Le traitement n’est nécessaire que si l’anxiété interfère avec les capacités d’une personne à vivre sa vie. Depuis quelques années, nous développons des mesures et des traitements spécifiques. Mais il y a longtemps que la psychologie connaît les leviers et mécanismes utiles pour traiter les anxiétés en général. On peut ainsi travailler sur une meilleure maîtrise des facteurs de stress, c’est-à-dire des choses qui font peur. Mais on peut aussi se concentrer sur l’expérience de l’émotion, sans nécessairement éliminer le facteur de stress: dans le cas de l’éco-anxiété, le facteur stressant est le changement climatique, et il faut apprendre à faire avec.

«Les campagnes de communication très inquiétantes et alarmistes finissent par paralyser une partie de la population.»

Un discours sur l’environnement exclusivement alarmiste n’est-il pas contre-productif?

Les chercheurs en sciences affectives savent depuis longtemps à quel point les émotions peuvent mobiliser une réponse pour des gestes en faveur de l’environnement. Mais les campagnes de communi-cation très inquiétantes et alarmistes finissent par paralyser une partie de la population; chargées d’un tel fardeau trop lourd à porter, ces personnes deviennent incapables d’agir.

 

Quelle autre émotion que la peur peut-on susciter pour mobiliser les gens?

Plus stimulante que la peur, la colère pousse à l’action et semble donc plus efficace. Prenez Greta Thunberg ou Fridays For Future: ces propositions de mobilisation ne prennent pas appui sur la peur, mais sur la colère. «Comment osez-vous ne pas protéger notre planète?»: ça a quand même très bien marché! Surtout si l’on ajoute que le problème est grave, mais que l’on peut trouver une solution en travaillant ensemble. Et la perspective d’une solution donne de l’espoir!

Quand l’éco-anxiété pousse à la reconversion professionnelle

 

Psychologue du travail, Aline Müller-Guidetti accompagne de plus en plus d’éco-anxieux dans leur reconversion professionnelle.
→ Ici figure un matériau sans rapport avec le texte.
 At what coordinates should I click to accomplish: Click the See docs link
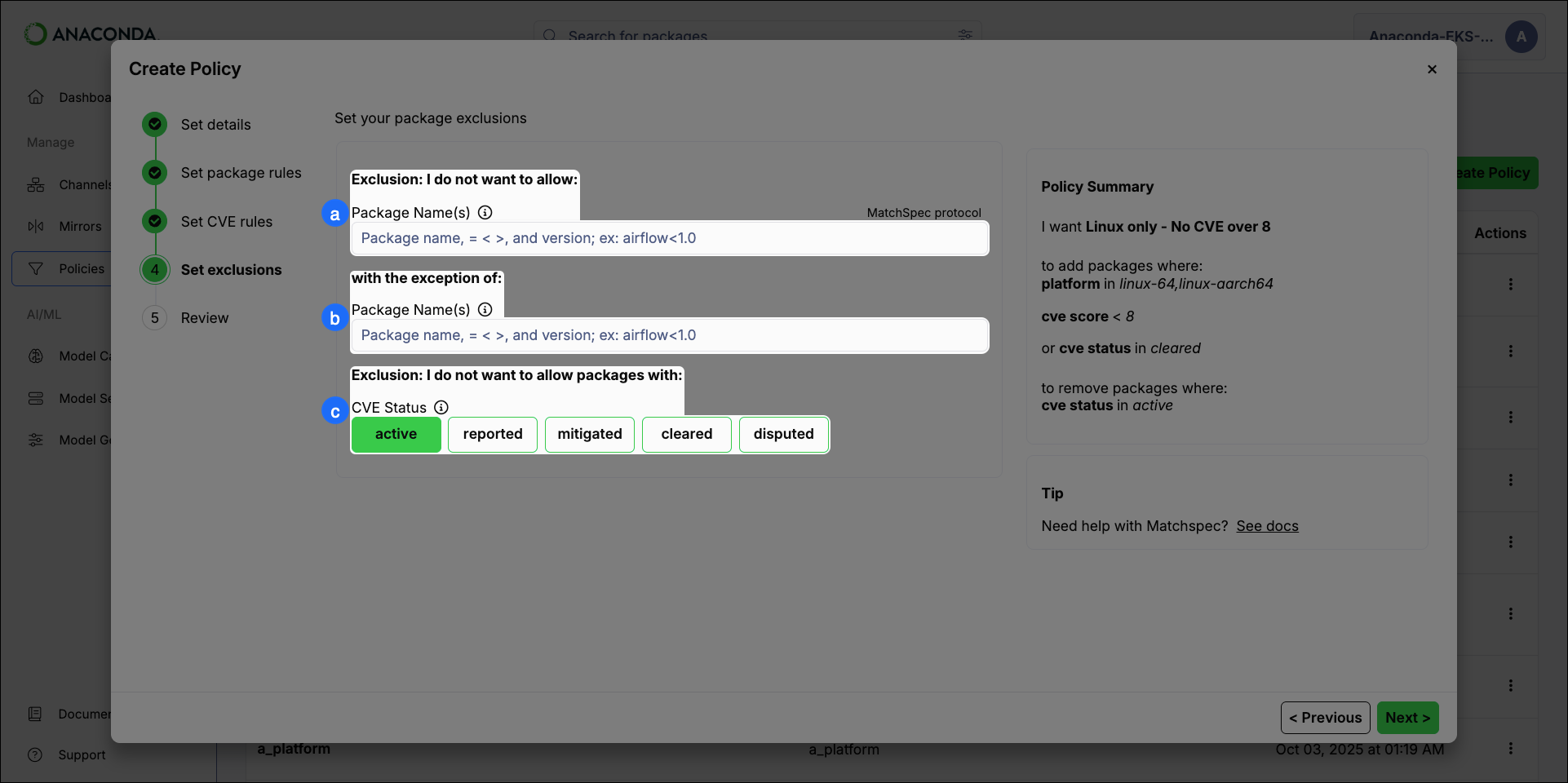[x=1267, y=526]
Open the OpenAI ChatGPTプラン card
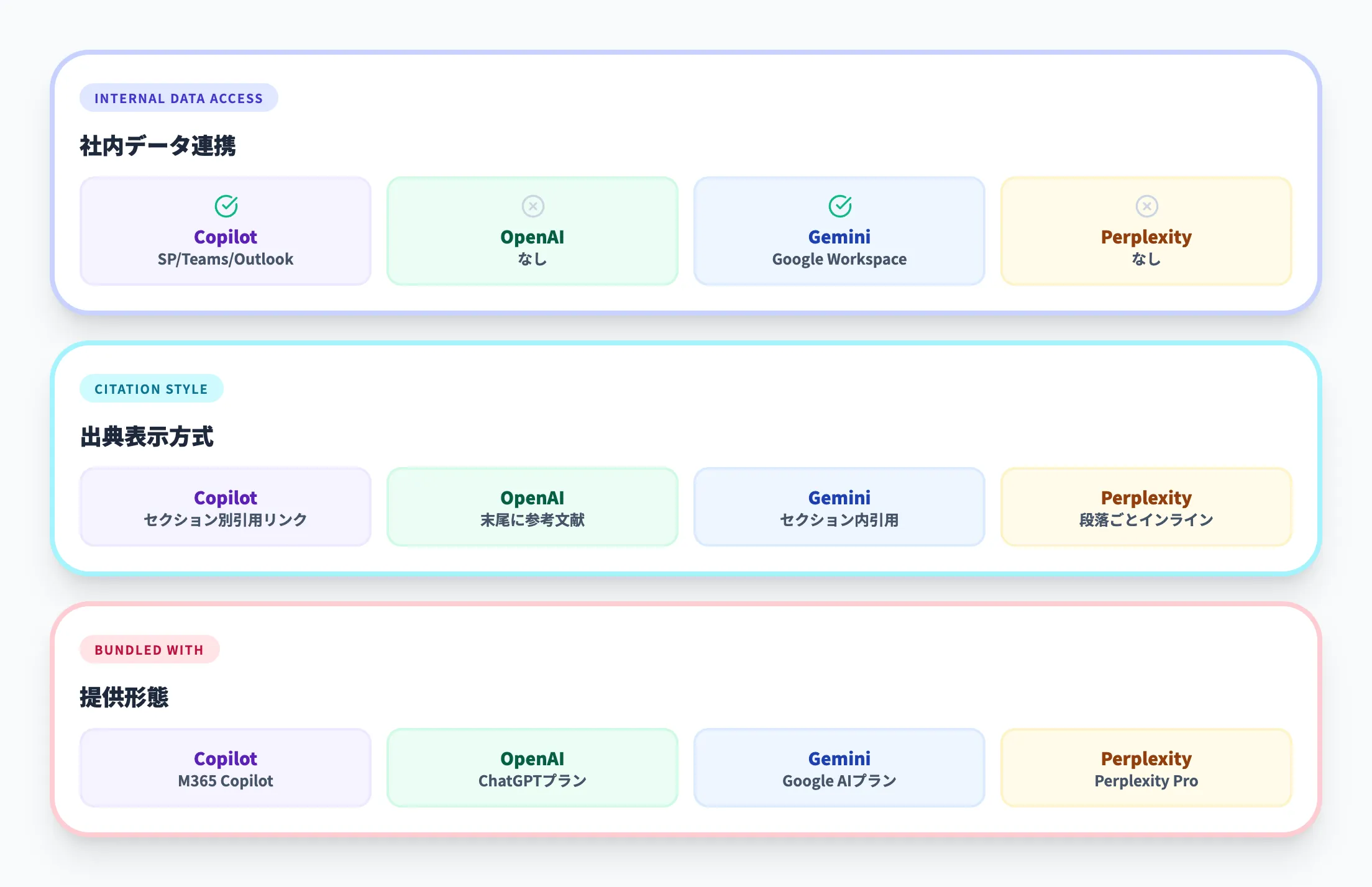This screenshot has width=1372, height=887. point(533,768)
Elle cite le cas typique d’un patient aux revenus confortables, travaillant dans un multinationale et qui voyage souvent en avion. Soudain submergé par une inquiétude insupportable face aux atteintes à l’environnement, il plonge dans une crise existentielle et identitaire. «La mise en action est un processus salvateur, encore faut-il trouver sa voie», explique-t-elle. «Alors que certains s’engagent en politique ou deviennent militants, d’autres cherchent des emplois porteurs de sens ou utiles à l’environnement.» Mais pour la psychologue du travail, tout lâcher pour acheter son lopin de terre et faire de la permaculture sur un coup de tête est un pari risqué! Elle invite donc ses patients à prendre le temps de la réflexion en définissant leurs nouveaux besoins et leurs priorités avant d’entreprendre une reconversion dans un projet réaliste où leurs valeurs seront respectées.

 

Les psychologues du travail sont-ils suffisamment formés pour recevoir ces éco-anxieux? «Nous ne sommes pas nombreux à travailler dans ce nouveau domaine», relève Aline Müller-Guidetti. Des réseaux se mettent ainsi en place entre psychologues de différentes spécialités, en Suisse, en France et en Belgique, afin de développer de nouveaux moyens d’accompagnement individuels ou collectifs. Les outils utilisés avec les patients éco-anxieux sont notamment des bilans de compétences individuels incluant la réflexion du rapport à la nature. «On leur propose également de sortir de leur isolement en facilitant les échanges entre eux afin de réfléchir à d’éventuels projets communs.»